ASSIGNED TASK
Starting with the line that includes "Given: Click the", write out every remaining line of the records below exactly as it appears, leaving out any images.

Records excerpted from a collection

· · ·

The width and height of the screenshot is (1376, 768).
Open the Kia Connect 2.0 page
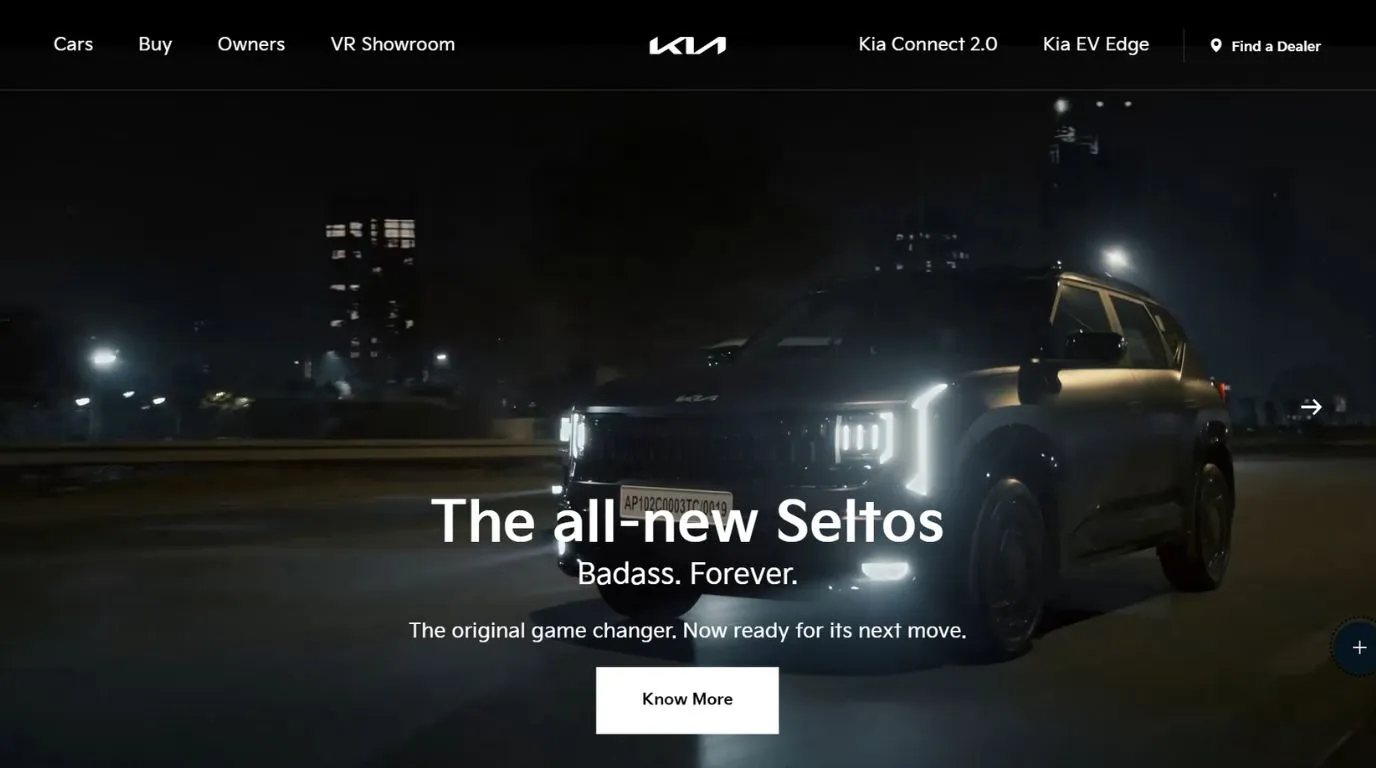point(928,44)
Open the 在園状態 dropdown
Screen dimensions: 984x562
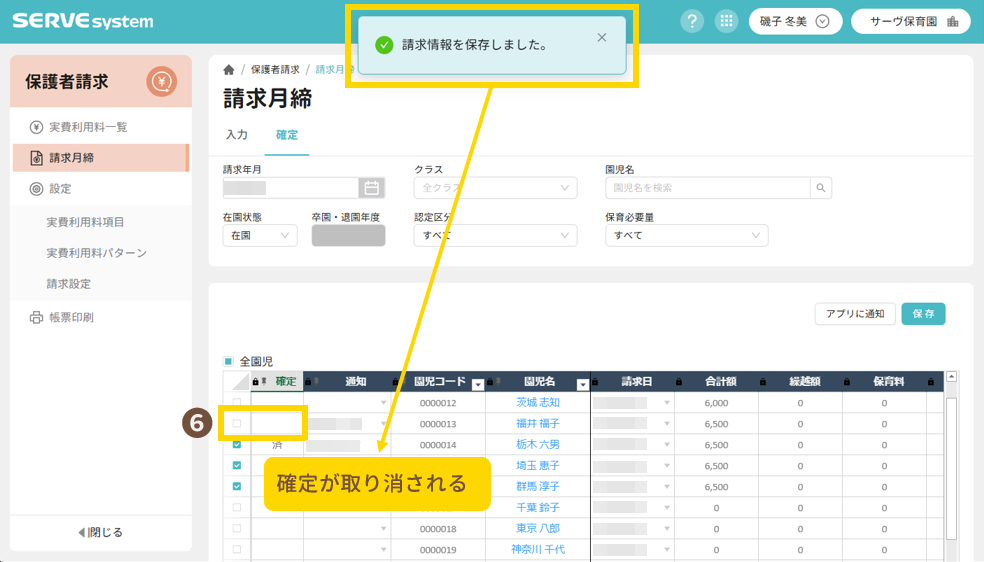260,235

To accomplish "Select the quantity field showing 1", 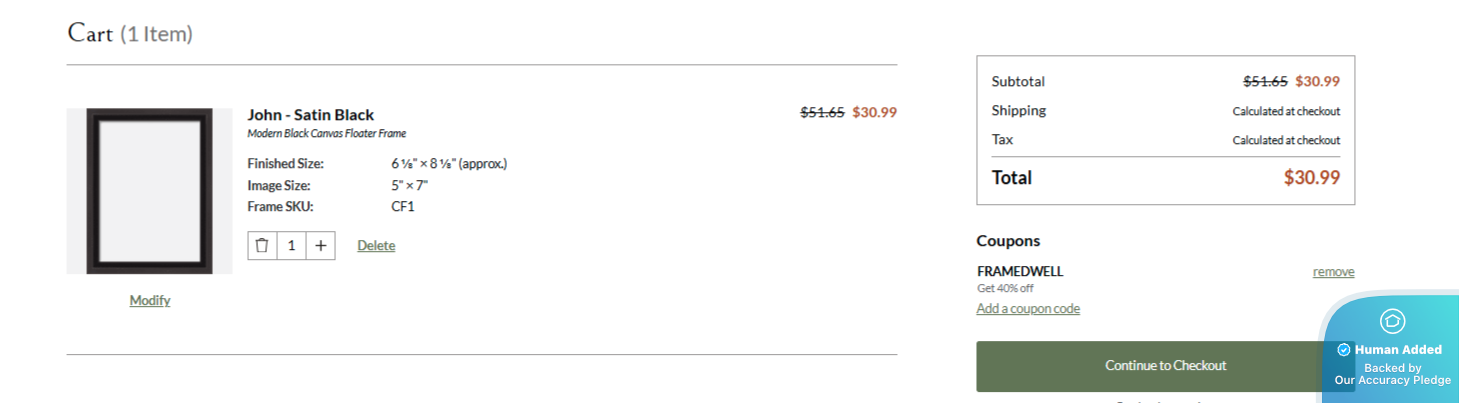I will [x=291, y=245].
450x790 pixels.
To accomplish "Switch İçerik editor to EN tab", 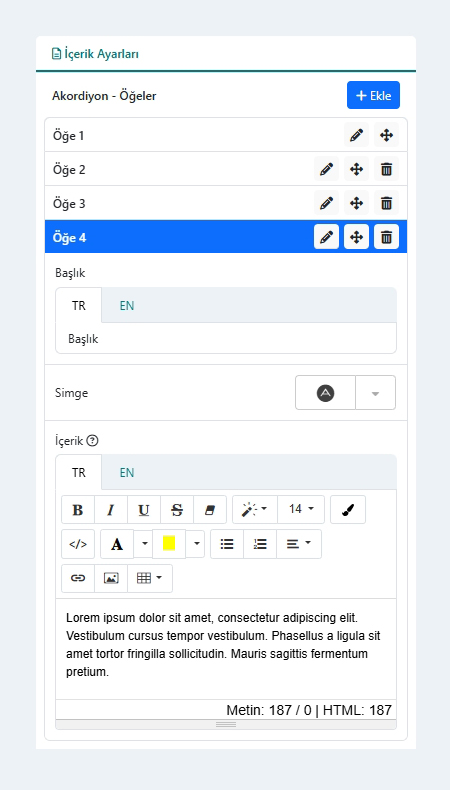I will tap(126, 472).
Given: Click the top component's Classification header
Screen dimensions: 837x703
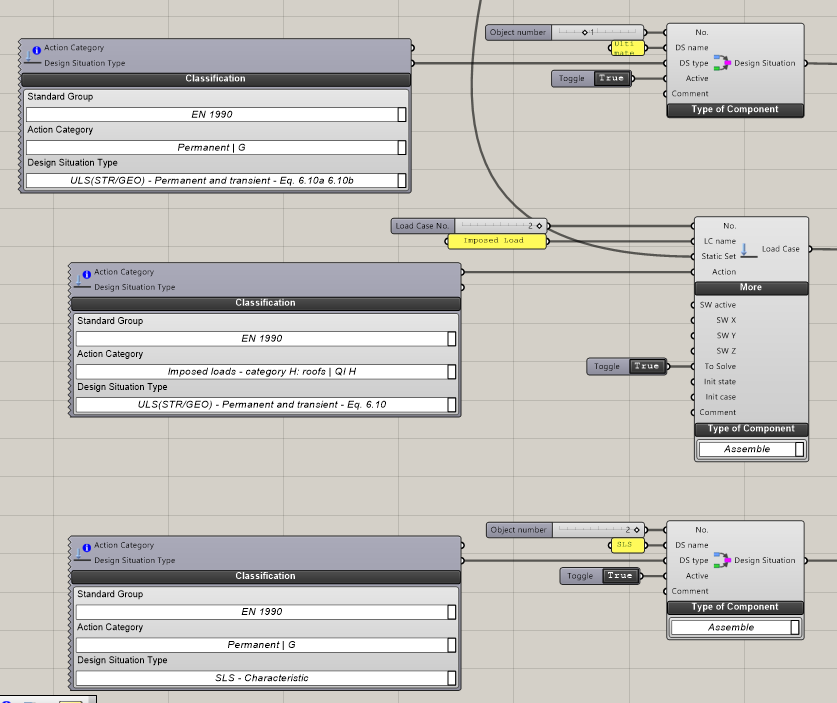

· · ·

REPLY TO THE TASK
Given: Click the top component's Classification header
Screen dimensions: 837x703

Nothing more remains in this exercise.